La première de mes chansons écrites à partir d’une série d’accords que j’ai moi-même grattées à la guitare. Il me semble que je ressens encore le bois du banc sur lequel je m’étais installé dans la salle de musique de mon école secondaire, où j’ai passé des heures avant de trouver la structure harmonique de cette chanson.

Je venais de découvrir le fingerpicking… c’était une technique qui me semblait révolutionnaire, et qu’aucun de mes camarades de l’époque ne maitrisait! Cette technique a été la base de mon apprentissage de jeu à la guitare. Je cherchais une façon de m’accompagner et aussi – faut-il l’avouer – de me cacher sur scène. Comme plusieurs autres auteurs-compositeurs, je me suis souvent senti plus à l’aise caché derrière ma guitare. De fait, avant de jouer de la guitare, je ne savais jamais quoi faire de mes mains!

Je venais aussi de découvrir, à la bibliothèque de l’école, un vinyle de Robert Paquette. Son album, Prends celui qui passe, est vite devenu une de mes principales sources d’inspirations, alors que je cherchais à découvrir ma voix d’artiste.

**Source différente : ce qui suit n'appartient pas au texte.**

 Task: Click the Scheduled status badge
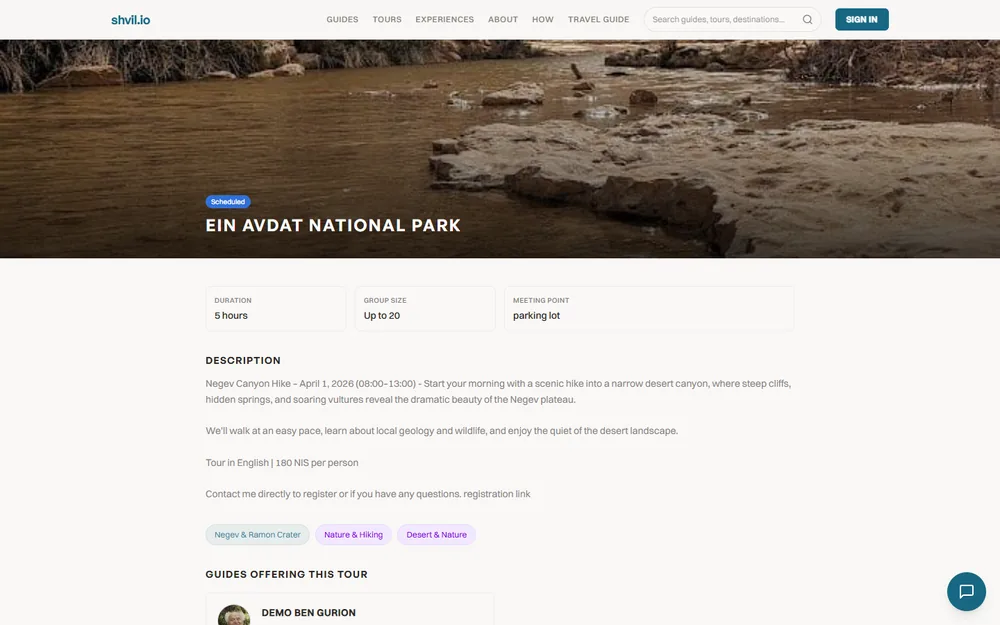click(228, 202)
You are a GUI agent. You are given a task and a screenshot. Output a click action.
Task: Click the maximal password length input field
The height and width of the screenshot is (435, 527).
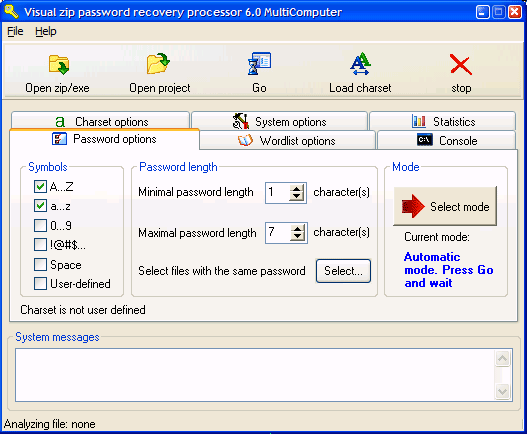(278, 233)
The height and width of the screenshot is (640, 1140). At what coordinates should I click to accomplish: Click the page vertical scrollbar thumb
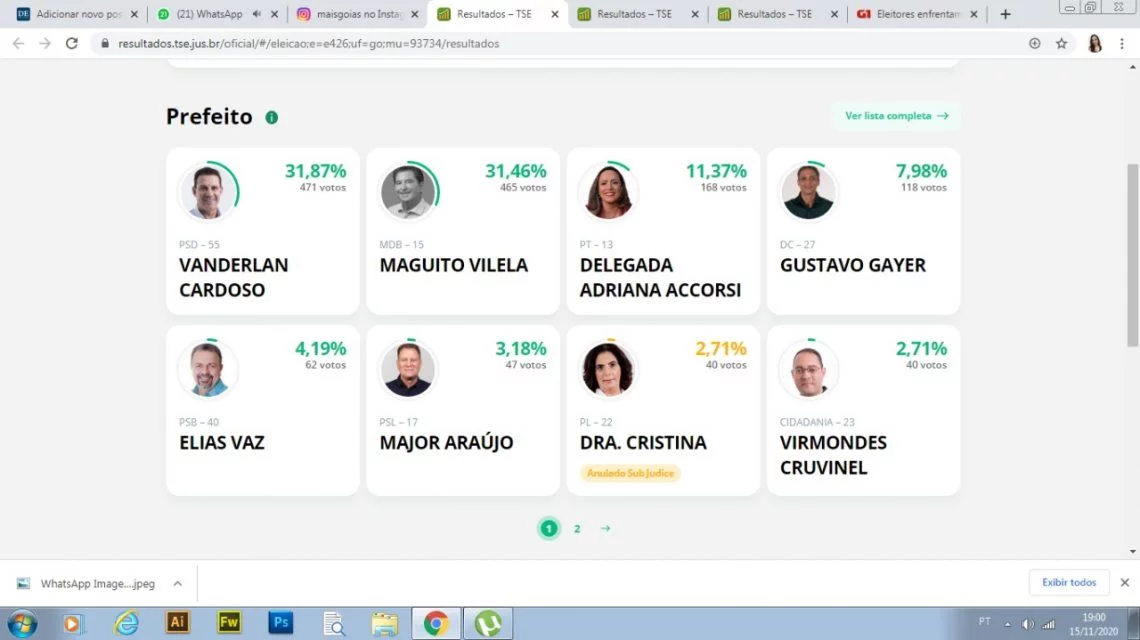pos(1133,255)
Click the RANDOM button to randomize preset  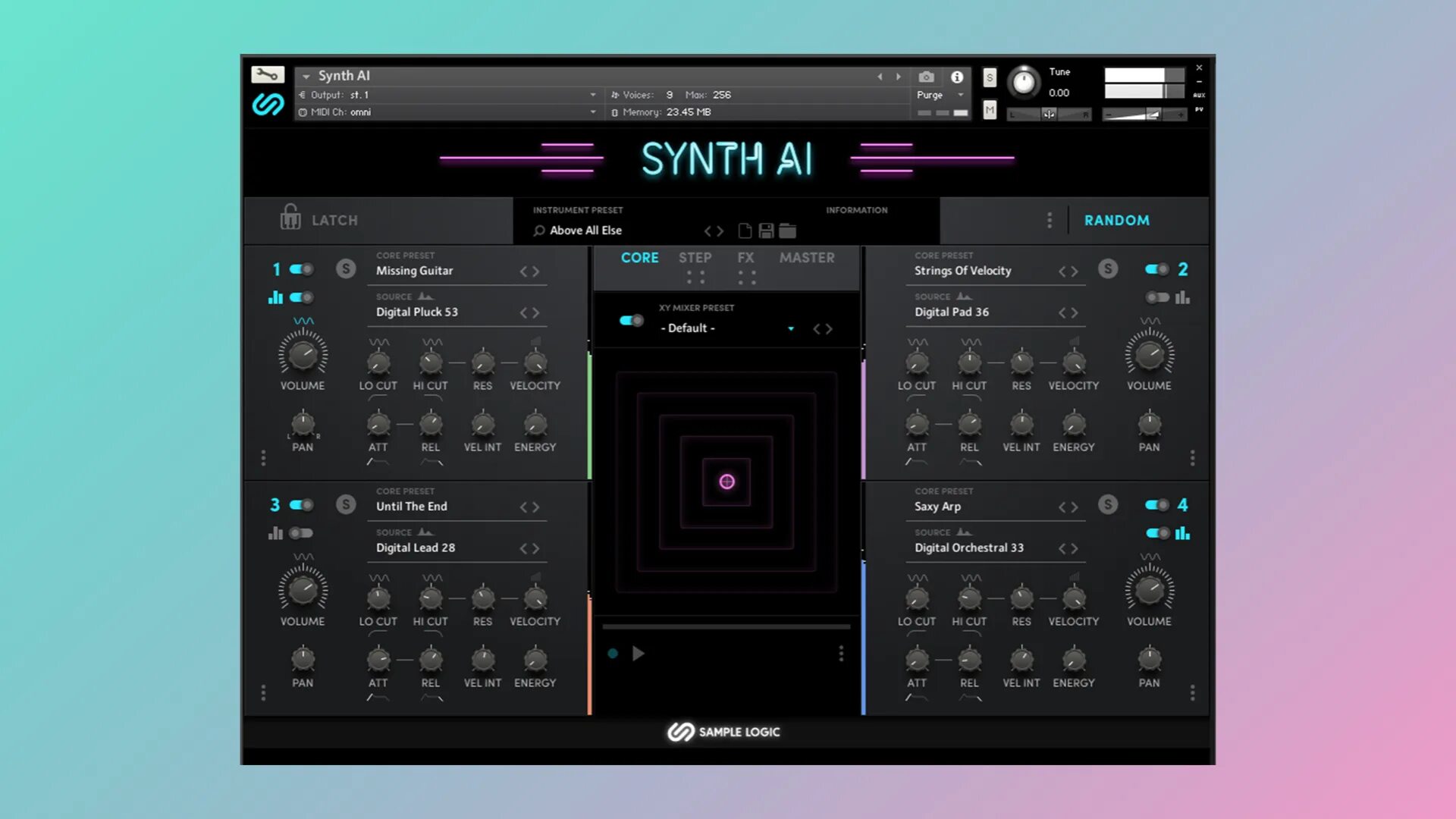point(1117,219)
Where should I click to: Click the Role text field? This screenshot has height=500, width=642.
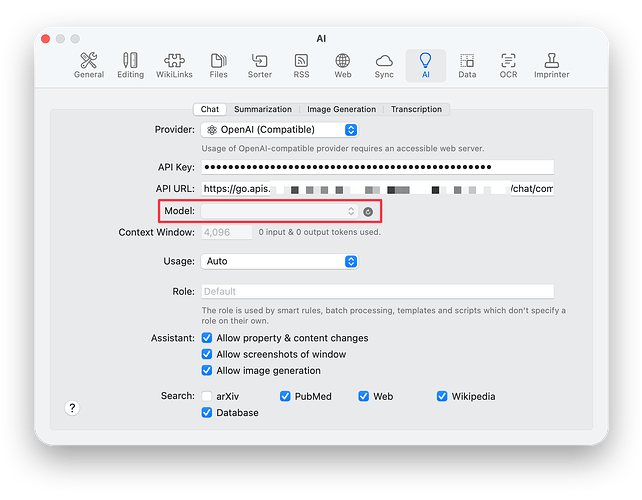[377, 292]
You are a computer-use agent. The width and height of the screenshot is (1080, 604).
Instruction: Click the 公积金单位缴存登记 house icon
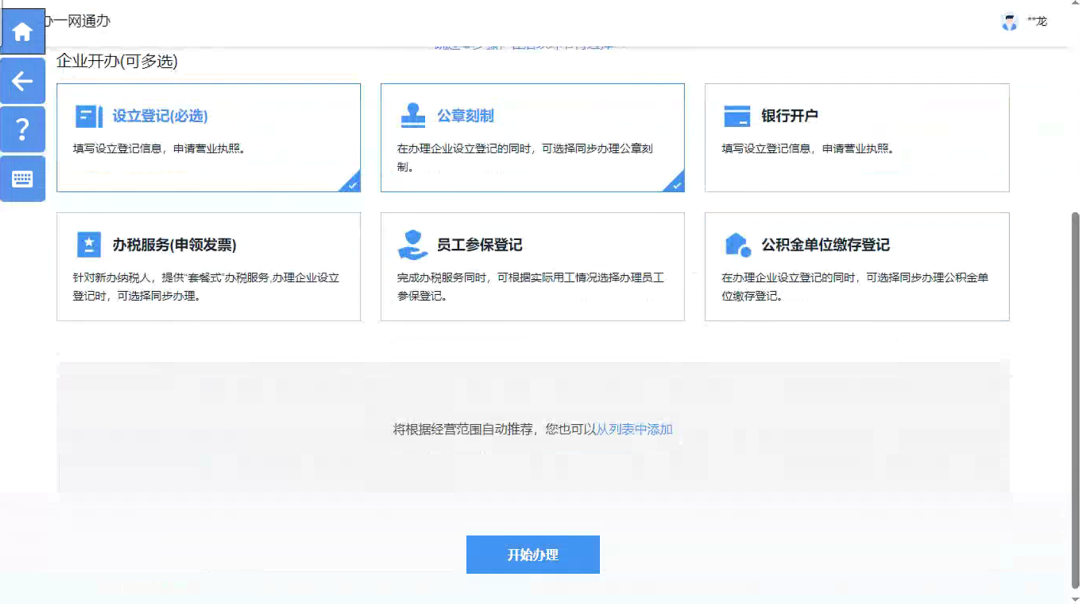pyautogui.click(x=736, y=244)
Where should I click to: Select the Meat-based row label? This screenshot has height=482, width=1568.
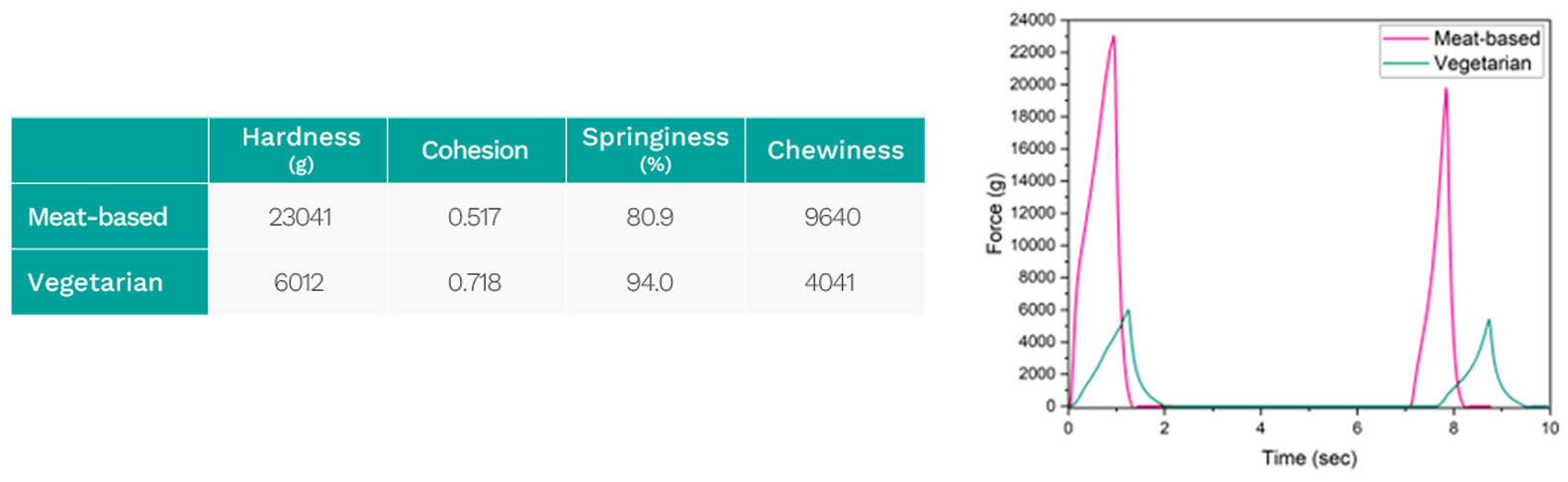pyautogui.click(x=98, y=217)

Bon, je grattais donc, seul dans la salle de musique sur l’heure du midi… seul sur le coin de mon lit à la maison le soir. Puis, au bout de quelques heures, j’avais ordonné une série d’accords rudimentaires et trouvé un patron pour mes doigts qui faisait sonner quelques arpèges de base. En suite, je me suis mis à improviser une mélodie, par-dessus la structure harmonique que j’avais établie.

Côté paroles, je me suis inspiré du refrain de « Va au puits » de Robert P. (Robert, toutes mes excuses, et mes hommages!) Il chante : « Pourrais-tu me dire/est-ce que c’est vrai/ou ai-je rêvé? » Cette structure, qui permet de semer le doute chez l’auditeur et de remettre en question la vérité me plaisait beaucoup. C’est devenu le point de départ pour le héros de ma chanson, qui s’interroge à savoir si l’amour qu’il imagine existe uniquement dans sa tête, ou si c’est celle qu’il affectionne partage toute son émotion. À sa base, la chanson porte sur le rapport d’amour rêvé qui existe entre les deux personnages. Un amour qui n’existe qu’au pays des rêves.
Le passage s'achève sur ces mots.